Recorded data
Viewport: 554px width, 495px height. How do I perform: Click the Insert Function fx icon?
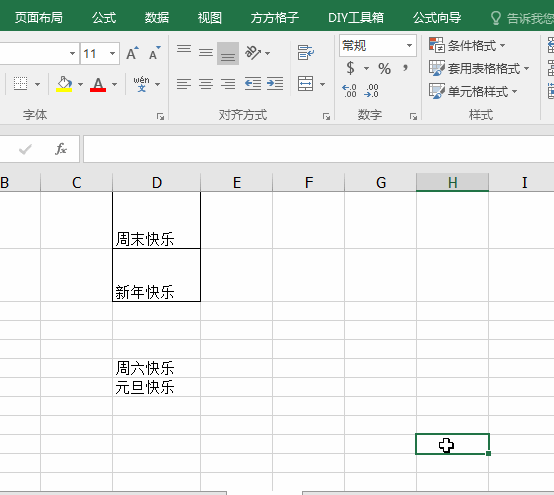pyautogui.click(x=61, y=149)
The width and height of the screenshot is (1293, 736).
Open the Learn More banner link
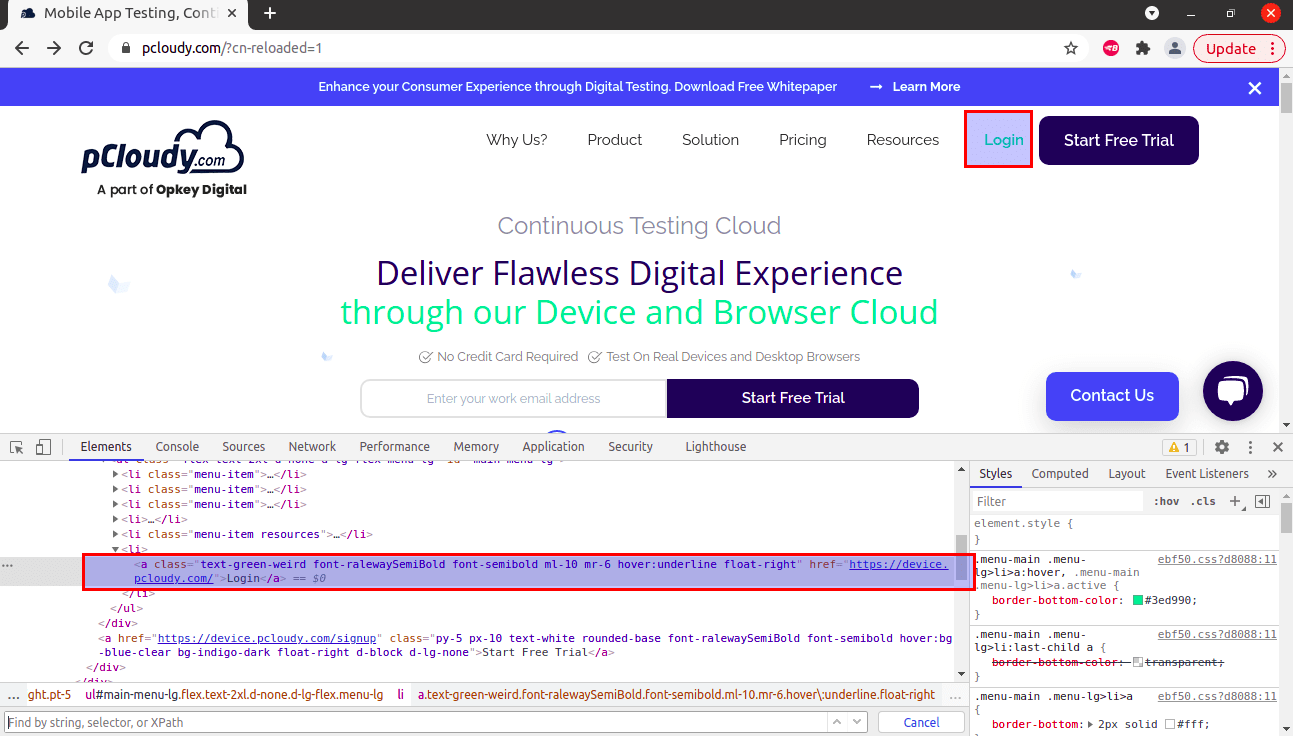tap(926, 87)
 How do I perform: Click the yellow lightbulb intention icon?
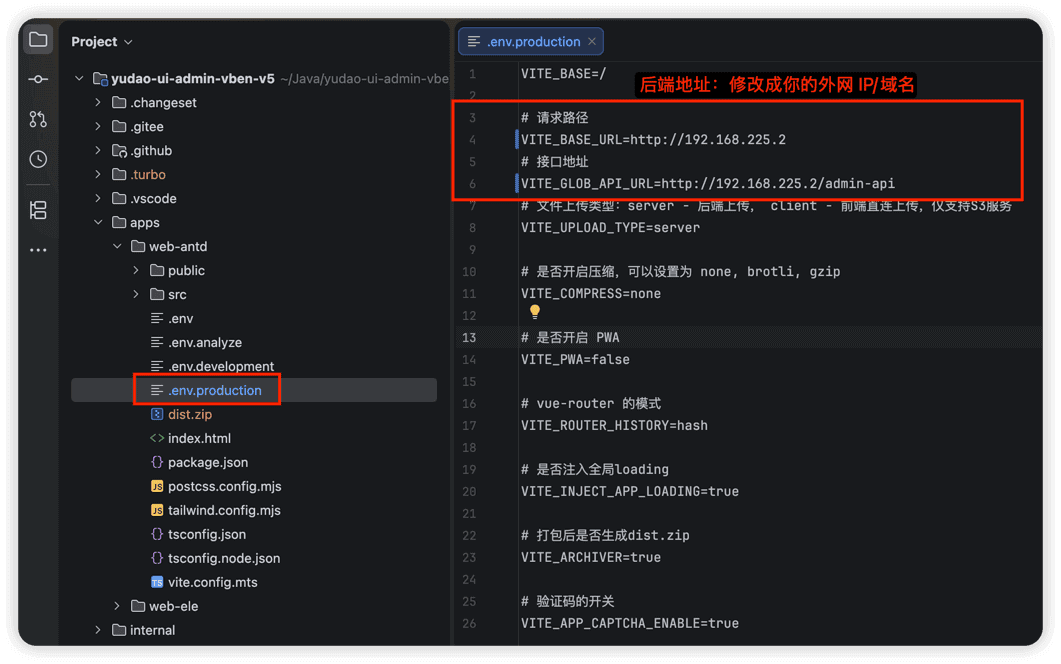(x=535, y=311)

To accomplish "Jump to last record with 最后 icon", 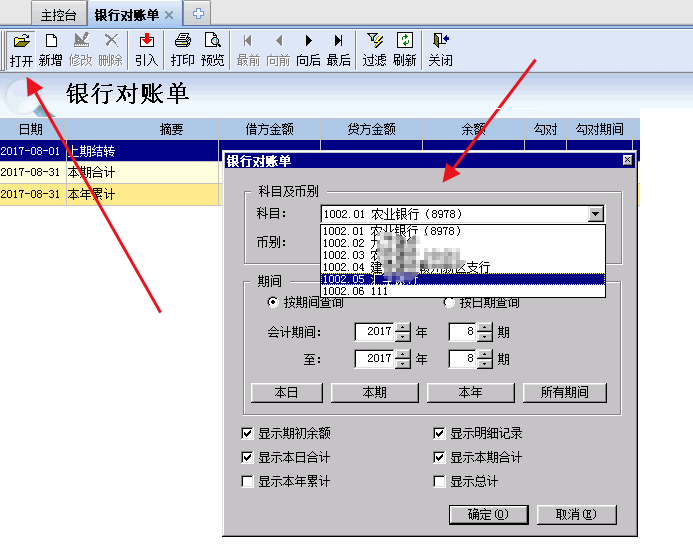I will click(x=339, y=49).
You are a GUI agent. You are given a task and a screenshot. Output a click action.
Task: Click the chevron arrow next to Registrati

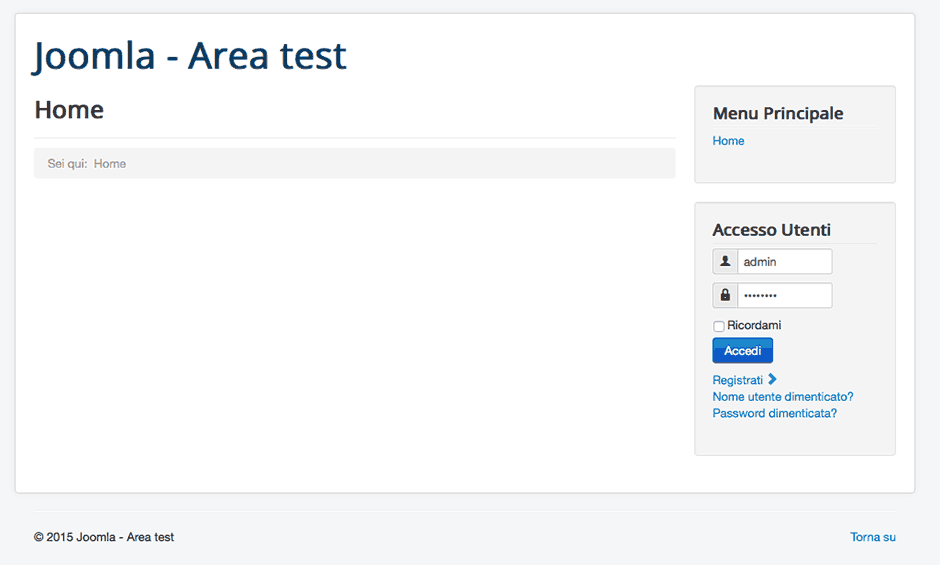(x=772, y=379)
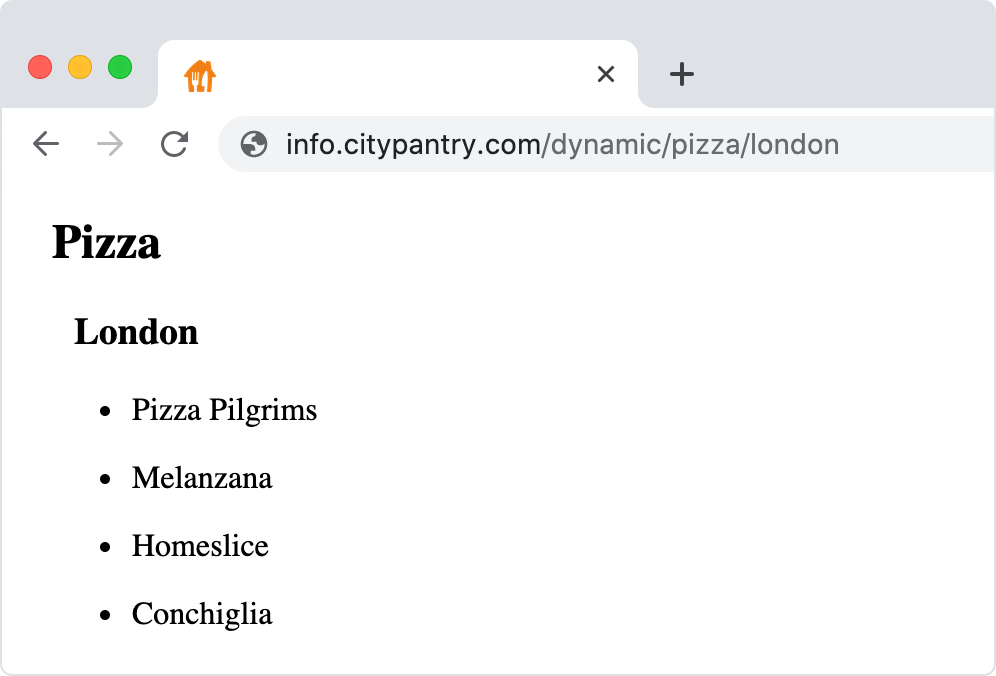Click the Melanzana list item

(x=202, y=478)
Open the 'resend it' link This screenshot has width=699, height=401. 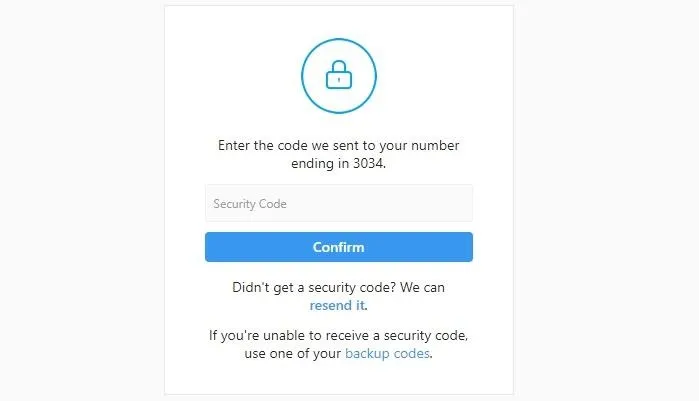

Activity | Leave the pictures out, and retype exactly the lines from the one containing "Task: Click the" through the last line of the entries above, both included.

Output below |
Task: Click the chevron arrow next to Registrati

(x=772, y=379)
Click the Melanzana list item

(x=202, y=478)
Open the 'resend it' link This screenshot has width=699, height=401. 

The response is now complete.